- This study attempts to determine how much the fielders’ prowess, measured by the metric UZR (Ultimate Zone Range), affects a pitcher’s Earned Runs Average.
- The data used for the regression (collected from FanGraphs.com) includes collective ERA, BABIP, HR/9, BB/9, K/9 and UZR for every Major League Baseball team for the past three years.
- ERA (Earned Runs Average) is the amount of earned runs a pitcher allows per nine innings pitched. BABIP (Batting Average per Balls in Play) is the batting average against any given pitcher, but only including the at bats where the hitter puts the ball in play. HR/9 is home runs allowed per nine innings pitched. BB/9 is walks allowed per nine innings pitched. K/9 is batter struck out per nine innings pitched. UZR (Ultimate Zone Range) is a widely used metric to evaluate defense. It summarizes how many runs any given fielder saved or gave up during a season compared to the league average in that position.
- The model passed the F-test, the adjusted “R” squared came out at 91.2 percent and every one of the independent variables passed their respective t-test.

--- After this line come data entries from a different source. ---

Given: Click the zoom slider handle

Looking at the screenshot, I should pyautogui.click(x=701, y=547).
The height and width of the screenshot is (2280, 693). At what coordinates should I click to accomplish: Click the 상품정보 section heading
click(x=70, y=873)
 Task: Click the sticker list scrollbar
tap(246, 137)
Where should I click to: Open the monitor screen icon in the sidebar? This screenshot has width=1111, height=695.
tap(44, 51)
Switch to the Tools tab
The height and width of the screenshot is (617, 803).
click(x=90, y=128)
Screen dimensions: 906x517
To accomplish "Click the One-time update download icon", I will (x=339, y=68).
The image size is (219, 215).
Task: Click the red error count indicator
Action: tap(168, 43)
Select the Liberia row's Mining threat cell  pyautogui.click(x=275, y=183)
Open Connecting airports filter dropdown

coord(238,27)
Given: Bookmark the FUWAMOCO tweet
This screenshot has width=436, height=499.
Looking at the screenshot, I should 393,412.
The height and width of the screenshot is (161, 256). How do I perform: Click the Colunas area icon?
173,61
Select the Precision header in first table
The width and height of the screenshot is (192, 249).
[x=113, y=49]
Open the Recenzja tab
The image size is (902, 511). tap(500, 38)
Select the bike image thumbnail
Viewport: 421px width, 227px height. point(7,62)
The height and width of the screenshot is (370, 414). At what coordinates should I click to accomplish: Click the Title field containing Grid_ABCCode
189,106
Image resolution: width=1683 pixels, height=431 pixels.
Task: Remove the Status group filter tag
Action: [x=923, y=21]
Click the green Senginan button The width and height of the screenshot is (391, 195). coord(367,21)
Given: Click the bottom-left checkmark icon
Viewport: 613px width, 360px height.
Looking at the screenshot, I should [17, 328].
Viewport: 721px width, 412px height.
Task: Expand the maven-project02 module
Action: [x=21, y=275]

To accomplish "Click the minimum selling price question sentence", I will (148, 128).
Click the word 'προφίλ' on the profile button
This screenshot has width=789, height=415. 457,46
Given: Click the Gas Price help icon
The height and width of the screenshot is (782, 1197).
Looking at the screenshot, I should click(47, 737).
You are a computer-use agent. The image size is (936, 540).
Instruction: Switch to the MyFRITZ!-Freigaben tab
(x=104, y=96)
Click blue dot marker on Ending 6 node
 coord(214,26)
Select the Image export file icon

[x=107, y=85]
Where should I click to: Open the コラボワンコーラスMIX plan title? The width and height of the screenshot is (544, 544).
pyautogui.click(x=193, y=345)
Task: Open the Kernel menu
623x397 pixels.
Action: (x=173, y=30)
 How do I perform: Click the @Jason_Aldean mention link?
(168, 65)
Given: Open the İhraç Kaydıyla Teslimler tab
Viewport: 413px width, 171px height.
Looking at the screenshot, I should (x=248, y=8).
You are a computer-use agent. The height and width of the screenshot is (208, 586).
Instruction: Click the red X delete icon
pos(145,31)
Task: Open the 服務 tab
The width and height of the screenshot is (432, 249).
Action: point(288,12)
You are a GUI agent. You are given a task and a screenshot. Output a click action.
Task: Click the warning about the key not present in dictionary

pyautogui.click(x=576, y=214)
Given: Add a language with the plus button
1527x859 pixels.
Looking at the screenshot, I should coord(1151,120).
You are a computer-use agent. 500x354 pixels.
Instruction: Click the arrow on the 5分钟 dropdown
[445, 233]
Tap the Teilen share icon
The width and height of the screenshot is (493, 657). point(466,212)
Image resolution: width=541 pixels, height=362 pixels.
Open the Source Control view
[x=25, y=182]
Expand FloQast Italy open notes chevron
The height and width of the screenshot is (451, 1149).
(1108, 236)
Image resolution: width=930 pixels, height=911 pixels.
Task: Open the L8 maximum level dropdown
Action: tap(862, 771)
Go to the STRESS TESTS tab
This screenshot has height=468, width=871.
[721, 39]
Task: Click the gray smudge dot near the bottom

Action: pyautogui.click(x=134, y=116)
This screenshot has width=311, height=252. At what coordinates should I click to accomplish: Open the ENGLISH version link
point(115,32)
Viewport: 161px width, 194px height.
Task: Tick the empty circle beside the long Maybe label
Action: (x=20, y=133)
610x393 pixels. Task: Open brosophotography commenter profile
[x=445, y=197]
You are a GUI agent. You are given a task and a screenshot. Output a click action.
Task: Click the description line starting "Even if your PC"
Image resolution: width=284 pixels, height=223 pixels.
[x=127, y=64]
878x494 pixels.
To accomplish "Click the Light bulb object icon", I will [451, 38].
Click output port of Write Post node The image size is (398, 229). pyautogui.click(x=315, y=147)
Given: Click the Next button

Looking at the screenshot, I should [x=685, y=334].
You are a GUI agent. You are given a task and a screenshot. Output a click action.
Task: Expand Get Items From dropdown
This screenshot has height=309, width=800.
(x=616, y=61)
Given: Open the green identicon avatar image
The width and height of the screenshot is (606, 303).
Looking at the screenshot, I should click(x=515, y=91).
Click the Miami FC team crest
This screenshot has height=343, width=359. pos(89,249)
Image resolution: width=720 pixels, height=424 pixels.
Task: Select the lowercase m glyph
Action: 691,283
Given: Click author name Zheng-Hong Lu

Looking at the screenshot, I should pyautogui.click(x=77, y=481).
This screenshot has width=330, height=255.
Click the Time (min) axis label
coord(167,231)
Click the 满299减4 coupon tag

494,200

- The model tested negative for both Multicollinearity (using Variance Inflation Factors) and Heteroskedasticity (using the second version of the White’s test).
- The regression equation looks like this: ERA = -2.55 – 0.187 K/9 + 0.413 BB/9 +16.9 BABIP + 1.72 HR/9 – 0.00157 UZR. Even though the independent variable UZR has a low coefficient, it definitely affects a pitcher’s ERA, and in the way it was suspected. As the UZR goes up the ERA goes down.
Since Bill James started to write about baseball in the late 1970’s and started to defy the traditional stats used to evaluate players, hundreds of baseball fans have tried to follow his footsteps creating new ways to evaluate players and defy the existing ones. One of the stats that has been brought to light lately is Earned Runs Average (ERA).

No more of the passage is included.